At this point, we have a functional Java, that’s already a big step. Haskell provides more functional goodness that I won’t expand on. Here is a quick overview:

  • Laziness: functions and variables are not evaluated before they’re actually used. This even allows for infinite lists.
  • Function composition: like in mathematics you can build a function which is a chain of other functions.
  • Pattern matching and Guards to automatically branch code based on an input value (or a destructured input value)
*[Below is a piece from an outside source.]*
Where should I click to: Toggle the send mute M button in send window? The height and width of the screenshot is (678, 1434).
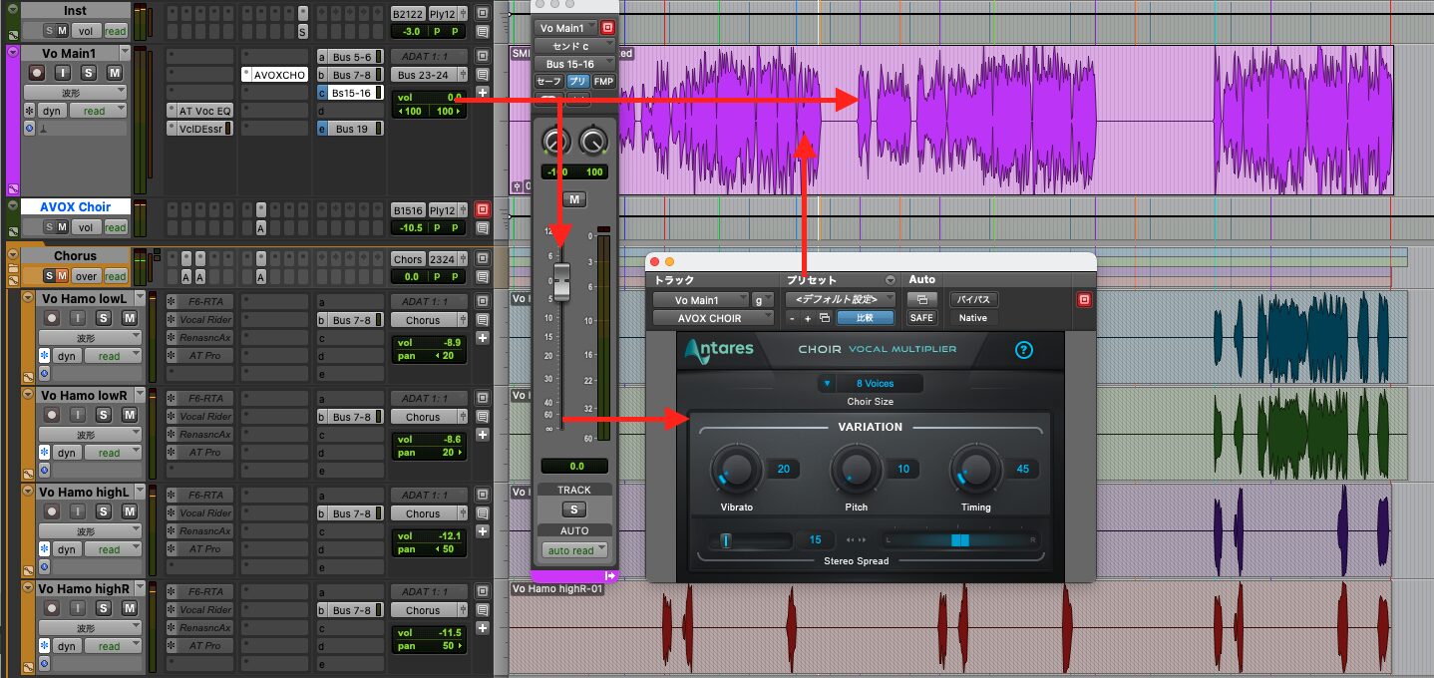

  • where and let bindings to structure the code with temporary variables
  • List comprehension: this is such a common use case that Haskell has syntactic sugar for it, so there is no need of a comprehend function like we made
  • currying: internally every function takes a single argument, when there are 2 or more in your code, the compiler decomposes it into 2 or more functions. It’s easier to understand with an example, the function a + b can be decomposed into a function which takes an argument a and returns a function which adds a to its argument. Then we pass b to this new function. The cool benefit is the ability to pass around some partially applied function.

In my humble opinion, those are just nice secondary features of Haskell. Its true essence is made of the functional paradigm that I tried to cover in this post, and its type system which deserves another post.